| Your task |
Copy the rows below, replacing "In order to click on" with "To click on" wherever it occurs and leaving everything else unchanged.

| Supplied records |
↓↓↓

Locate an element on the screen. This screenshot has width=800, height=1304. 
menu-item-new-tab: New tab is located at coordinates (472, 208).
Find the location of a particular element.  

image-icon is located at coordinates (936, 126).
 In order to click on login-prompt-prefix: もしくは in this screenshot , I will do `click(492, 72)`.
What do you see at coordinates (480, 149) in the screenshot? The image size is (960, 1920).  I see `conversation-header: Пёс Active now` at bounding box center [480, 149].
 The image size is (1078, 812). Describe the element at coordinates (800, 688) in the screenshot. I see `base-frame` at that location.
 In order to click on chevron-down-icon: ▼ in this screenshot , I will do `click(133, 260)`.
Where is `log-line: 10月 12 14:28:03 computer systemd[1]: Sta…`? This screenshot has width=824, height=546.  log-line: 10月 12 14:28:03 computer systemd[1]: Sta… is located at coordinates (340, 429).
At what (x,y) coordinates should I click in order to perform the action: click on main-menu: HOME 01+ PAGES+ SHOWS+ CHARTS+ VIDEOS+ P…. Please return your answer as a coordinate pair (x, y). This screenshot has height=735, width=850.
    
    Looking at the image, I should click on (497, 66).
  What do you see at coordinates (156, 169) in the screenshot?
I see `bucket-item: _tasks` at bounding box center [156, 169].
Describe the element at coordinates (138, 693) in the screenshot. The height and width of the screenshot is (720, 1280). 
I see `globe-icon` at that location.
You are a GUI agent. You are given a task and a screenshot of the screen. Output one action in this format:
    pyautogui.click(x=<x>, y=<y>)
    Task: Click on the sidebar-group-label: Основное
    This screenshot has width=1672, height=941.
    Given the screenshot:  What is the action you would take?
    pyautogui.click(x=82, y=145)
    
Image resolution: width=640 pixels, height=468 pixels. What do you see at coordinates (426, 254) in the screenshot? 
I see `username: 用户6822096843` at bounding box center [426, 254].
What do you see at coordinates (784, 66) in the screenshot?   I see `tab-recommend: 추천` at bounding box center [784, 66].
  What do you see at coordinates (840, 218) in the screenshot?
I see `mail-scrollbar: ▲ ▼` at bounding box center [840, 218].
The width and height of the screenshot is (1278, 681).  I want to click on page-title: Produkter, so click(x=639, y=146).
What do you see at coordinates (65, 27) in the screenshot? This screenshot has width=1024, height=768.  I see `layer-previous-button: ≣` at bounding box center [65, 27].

↑↑↑

| Result for this task |
Locate an element on the screen. This screenshot has width=800, height=1304. 
menu-item-new-tab: New tab is located at coordinates (472, 208).
Find the location of a particular element.  

image-icon is located at coordinates (936, 126).
 To click on login-prompt-prefix: もしくは in this screenshot , I will do `click(492, 72)`.
What do you see at coordinates (480, 149) in the screenshot? The image size is (960, 1920).  I see `conversation-header: Пёс Active now` at bounding box center [480, 149].
 The image size is (1078, 812). Describe the element at coordinates (800, 688) in the screenshot. I see `base-frame` at that location.
 To click on chevron-down-icon: ▼ in this screenshot , I will do `click(133, 260)`.
Where is `log-line: 10月 12 14:28:03 computer systemd[1]: Sta…`? This screenshot has width=824, height=546.  log-line: 10月 12 14:28:03 computer systemd[1]: Sta… is located at coordinates (340, 429).
At what (x,y) coordinates should I click in order to perform the action: click on main-menu: HOME 01+ PAGES+ SHOWS+ CHARTS+ VIDEOS+ P…. Please return your answer as a coordinate pair (x, y). This screenshot has height=735, width=850.
    
    Looking at the image, I should click on (497, 66).
  What do you see at coordinates (156, 169) in the screenshot?
I see `bucket-item: _tasks` at bounding box center [156, 169].
Describe the element at coordinates (138, 693) in the screenshot. The height and width of the screenshot is (720, 1280). 
I see `globe-icon` at that location.
You are a GUI agent. You are given a task and a screenshot of the screen. Output one action in this format:
    pyautogui.click(x=<x>, y=<y>)
    Task: Click on the sidebar-group-label: Основное
    This screenshot has width=1672, height=941.
    Given the screenshot:  What is the action you would take?
    pyautogui.click(x=82, y=145)
    
Image resolution: width=640 pixels, height=468 pixels. What do you see at coordinates (426, 254) in the screenshot? 
I see `username: 用户6822096843` at bounding box center [426, 254].
What do you see at coordinates (784, 66) in the screenshot?   I see `tab-recommend: 추천` at bounding box center [784, 66].
  What do you see at coordinates (840, 218) in the screenshot?
I see `mail-scrollbar: ▲ ▼` at bounding box center [840, 218].
The width and height of the screenshot is (1278, 681).  I want to click on page-title: Produkter, so click(x=639, y=146).
What do you see at coordinates (65, 27) in the screenshot? This screenshot has width=1024, height=768.  I see `layer-previous-button: ≣` at bounding box center [65, 27].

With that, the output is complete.